2012 IEEE Computer Society Conference on Computer Vision and Pattern Recognition Workshops (2008)
Anchorage, AK, USA
June 23, 2008 to June 28, 2008
Guillermo Sapiro , Electrical and Computer Engineering, University of Minnesota, 55455, USA
Mona Mahmoudi , Electrical and Computer Engineering, University of Minnesota, 55455, USA
A geometric framework for the recognition of three-dimensional objects represented by point clouds is introduced in this paper. The proposed approach is based on comparing distributions of intrinsic measurements on the point cloud. In particular, intrinsic distances are exploited as signatures for representing the point clouds. The first signature we introduce is the histogram of pairwise diffusion distances between all points on the shape surface.

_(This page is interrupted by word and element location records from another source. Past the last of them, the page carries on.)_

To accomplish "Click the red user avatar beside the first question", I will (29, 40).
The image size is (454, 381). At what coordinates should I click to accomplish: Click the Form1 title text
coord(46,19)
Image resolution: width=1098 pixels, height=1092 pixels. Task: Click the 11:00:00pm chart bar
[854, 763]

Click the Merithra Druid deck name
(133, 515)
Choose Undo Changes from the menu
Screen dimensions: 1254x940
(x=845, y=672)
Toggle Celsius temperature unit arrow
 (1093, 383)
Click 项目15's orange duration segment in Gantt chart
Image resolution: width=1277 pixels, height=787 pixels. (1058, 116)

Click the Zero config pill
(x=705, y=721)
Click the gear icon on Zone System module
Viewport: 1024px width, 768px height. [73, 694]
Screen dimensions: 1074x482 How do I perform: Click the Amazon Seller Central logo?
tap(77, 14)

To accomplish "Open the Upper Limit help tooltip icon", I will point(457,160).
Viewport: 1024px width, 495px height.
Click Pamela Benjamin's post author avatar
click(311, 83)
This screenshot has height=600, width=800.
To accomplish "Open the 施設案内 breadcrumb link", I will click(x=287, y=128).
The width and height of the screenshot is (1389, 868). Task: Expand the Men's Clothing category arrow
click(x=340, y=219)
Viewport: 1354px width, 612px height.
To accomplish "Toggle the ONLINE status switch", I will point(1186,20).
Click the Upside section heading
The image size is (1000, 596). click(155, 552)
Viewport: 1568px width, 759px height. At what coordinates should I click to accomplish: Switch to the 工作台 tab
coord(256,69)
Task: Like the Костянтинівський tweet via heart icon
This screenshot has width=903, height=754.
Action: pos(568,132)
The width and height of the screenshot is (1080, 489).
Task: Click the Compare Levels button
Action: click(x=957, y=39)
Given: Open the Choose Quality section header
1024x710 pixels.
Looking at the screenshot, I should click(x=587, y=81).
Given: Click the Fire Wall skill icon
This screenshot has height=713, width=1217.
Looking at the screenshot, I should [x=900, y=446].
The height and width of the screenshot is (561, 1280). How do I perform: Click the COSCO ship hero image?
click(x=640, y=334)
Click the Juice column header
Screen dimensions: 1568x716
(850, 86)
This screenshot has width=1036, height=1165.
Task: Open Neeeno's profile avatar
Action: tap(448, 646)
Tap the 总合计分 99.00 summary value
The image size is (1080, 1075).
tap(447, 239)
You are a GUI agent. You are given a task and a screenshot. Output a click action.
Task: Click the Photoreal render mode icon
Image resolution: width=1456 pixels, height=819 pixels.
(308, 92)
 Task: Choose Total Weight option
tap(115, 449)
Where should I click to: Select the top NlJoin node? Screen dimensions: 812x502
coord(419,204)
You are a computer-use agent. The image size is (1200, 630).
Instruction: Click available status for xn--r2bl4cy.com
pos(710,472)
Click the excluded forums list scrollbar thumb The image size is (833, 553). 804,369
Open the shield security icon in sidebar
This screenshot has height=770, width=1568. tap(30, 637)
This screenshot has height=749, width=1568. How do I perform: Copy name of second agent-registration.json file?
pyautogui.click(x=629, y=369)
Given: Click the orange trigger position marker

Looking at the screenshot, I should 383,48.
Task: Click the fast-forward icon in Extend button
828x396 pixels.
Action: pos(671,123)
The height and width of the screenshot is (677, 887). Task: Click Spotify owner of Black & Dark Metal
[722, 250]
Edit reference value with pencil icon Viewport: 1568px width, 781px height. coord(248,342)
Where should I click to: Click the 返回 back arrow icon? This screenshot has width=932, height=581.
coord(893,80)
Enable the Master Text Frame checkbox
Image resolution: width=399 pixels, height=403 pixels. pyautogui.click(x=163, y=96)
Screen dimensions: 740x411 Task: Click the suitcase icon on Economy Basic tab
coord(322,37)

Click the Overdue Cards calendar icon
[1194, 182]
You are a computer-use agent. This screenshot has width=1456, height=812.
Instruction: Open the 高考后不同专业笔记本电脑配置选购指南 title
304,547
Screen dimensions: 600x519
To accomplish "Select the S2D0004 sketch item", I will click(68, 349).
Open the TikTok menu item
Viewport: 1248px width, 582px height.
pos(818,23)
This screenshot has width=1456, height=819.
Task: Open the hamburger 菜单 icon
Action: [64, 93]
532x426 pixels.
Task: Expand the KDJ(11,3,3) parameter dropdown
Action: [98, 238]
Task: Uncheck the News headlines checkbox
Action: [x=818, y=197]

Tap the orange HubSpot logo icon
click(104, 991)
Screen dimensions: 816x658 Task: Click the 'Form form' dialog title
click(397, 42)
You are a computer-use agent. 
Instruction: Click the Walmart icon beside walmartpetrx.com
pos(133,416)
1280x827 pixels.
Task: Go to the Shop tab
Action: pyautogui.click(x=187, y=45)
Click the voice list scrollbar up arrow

These distances represent the probability of traveling from one point to another in a fixed number of random steps, the average intrinsic distances of all possible paths of a given number of steps between the two points. This signature is augmented by the histogram of the actual pairwise geodesic distances, as well as the distribution of the ratio between these two distances. These signatures are not only geometric but also invariant to bends. We further augment these signatures by the distribution of a curvature function and the distribution of a curvature weighted distance. These histograms are compared using the χ<sup>2</sup> or other common distance metrics for distributions. The presentation of the framework is accompanied by theoretical justification and state-of-the-art experimental results with the standard Princeton 3D shape benchmark and ISDB datasets, as well as a detailed analysis of the particular relevance of each one of the different histogram-based signatures. Finally, we briefly discuss a more local approach where the histograms are computed for a number of overlapping patches from the object rather than the whole shape, thereby opening the door to partial shape comparisons.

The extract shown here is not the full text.